> ABOUT THIS TASK
Beginning with the line where "The image size" appears, repeat every remaining line of the entries exactly, the last line included.

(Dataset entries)
┄┄┄┄┄┄┄┄┄┄
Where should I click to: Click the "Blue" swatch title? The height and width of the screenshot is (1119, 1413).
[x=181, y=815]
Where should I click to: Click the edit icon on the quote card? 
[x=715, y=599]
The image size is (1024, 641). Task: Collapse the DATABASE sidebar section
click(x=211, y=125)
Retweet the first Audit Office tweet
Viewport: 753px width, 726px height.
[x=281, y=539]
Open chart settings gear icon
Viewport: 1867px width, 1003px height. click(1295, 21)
┄┄┄┄┄┄┄┄┄┄
> TASK SOLUTION
The image size is (1024, 641). Task: Collapse the DATABASE sidebar section
click(x=211, y=125)
Retweet the first Audit Office tweet
Viewport: 753px width, 726px height.
[x=281, y=539]
Open chart settings gear icon
Viewport: 1867px width, 1003px height. click(1295, 21)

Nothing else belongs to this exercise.